"Sure you've got no whisky?" said Si.

"Sartin, gentlemen; sarch my wagon, if you don't take my word. I only wish I knowed whar thar wuz some whisky. I'd walk 20 miles in the rain t' git one little flask fur my ole woman and myself. I tell you, thar haint a drap t' be found in the hull Duck River Valley. 'Stilleries all burnt, I tell you." And in the earnestness of his protestations he sprayed his team, himself, and the neighboring weeds with liquid tobacco.

Si stepped back and carefully searched the wagon, opening the meal sack, uncorking the buttermilk jug, and turning over the dried apples, pumpkins and tobacco. There certainly was no whisky there.

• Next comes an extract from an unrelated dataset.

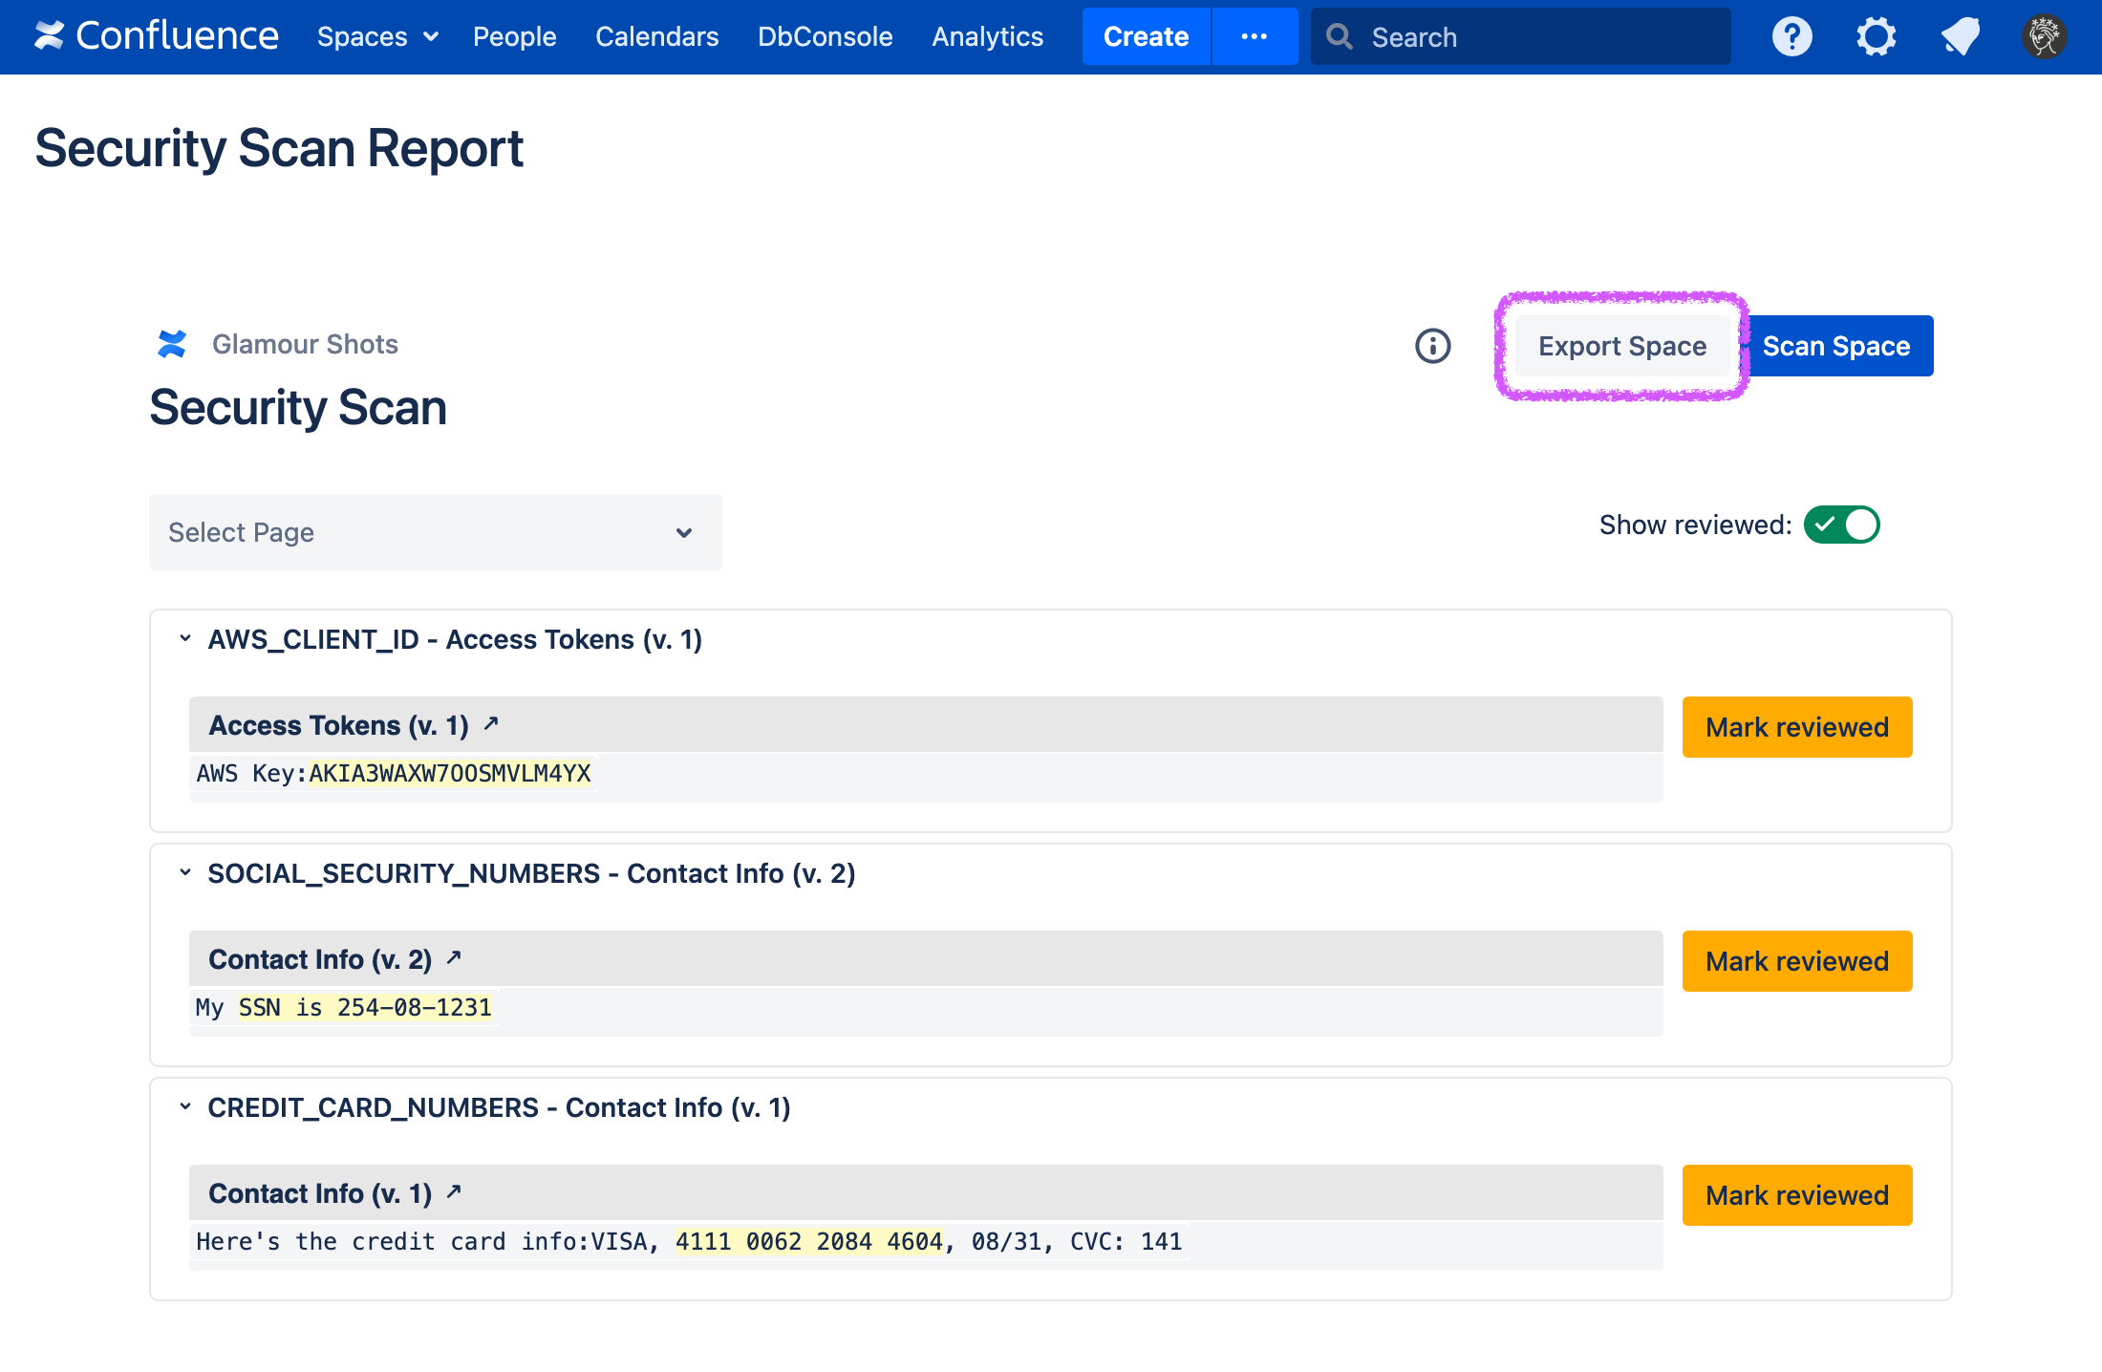Click the three-dots more create options
2102x1372 pixels.
(x=1254, y=37)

Shorty stood leaning on his musket and looking at the man. He was pretty sure that the fellow had had previous experience in running whisky into camp, and was up to the tricks of the trade. Instead of a saddle the man had under him an old calico quilt, whose original gaudy colors were sadly dimmed by the sun, rain, and dirt. Shorty stepped forward and lifted one corner. His suspicions were right. It had an under pocket, in which was a flat, half-pint flask with a cob stopper, and filled with apple-jack so new that it was as colorless as water.

"I wuz jest bringin' that 'ere in fur you, Capting," said the Tennesseean, with a profound wink and an unabashed countenance. "Stick hit in your pocket, quick. None o' the rest 's seed you."

Shorty flung the bottle down and ordered the man off his horse. The quilt was examined. It contained a half-dozen more flasks, each holding a "half-pint of throat-scorch and at least two fights," as Shorty expressed it. A clumsy leather contrivance lay on the hames of the mule. Flasks were found underneath this, and the man himself was searched. More flasks were pulled out from the tail pockets of his ragged coat; from his breast; from the crown of his ragged hat.

"Well," said Shorty, as he got through, "you're a regler grogshop on wheels. All you need is a lot o' loafers talkin' politics, a few picturs o' racin' hosses and some customers buried in the village graveyard to be a first-class bar-room. Turn around and git back to that ole woman o' your'n, or we'll make you sicker'n she is."

Si and Shorty marched around with the second relief, and then sat down to talk over the events of the morning.

"I guess we've purty well settled the whisky business for to-day, at least," said Si. "The Colonel can't complain of us. I don't think we'll have any more trouble. Seems to me that there can't be no more whisky in this part o' Tennessee, from the quantity we've destroyed."

"Don't be too dinged sure o' that," said Shorty. "Whisky seems to brew as naturally in this country as the rosin to run out o' the pine trees. I never saw sich a country fur likker. They have more stills in Tennessee than blacksmith shops, and they work stiddier."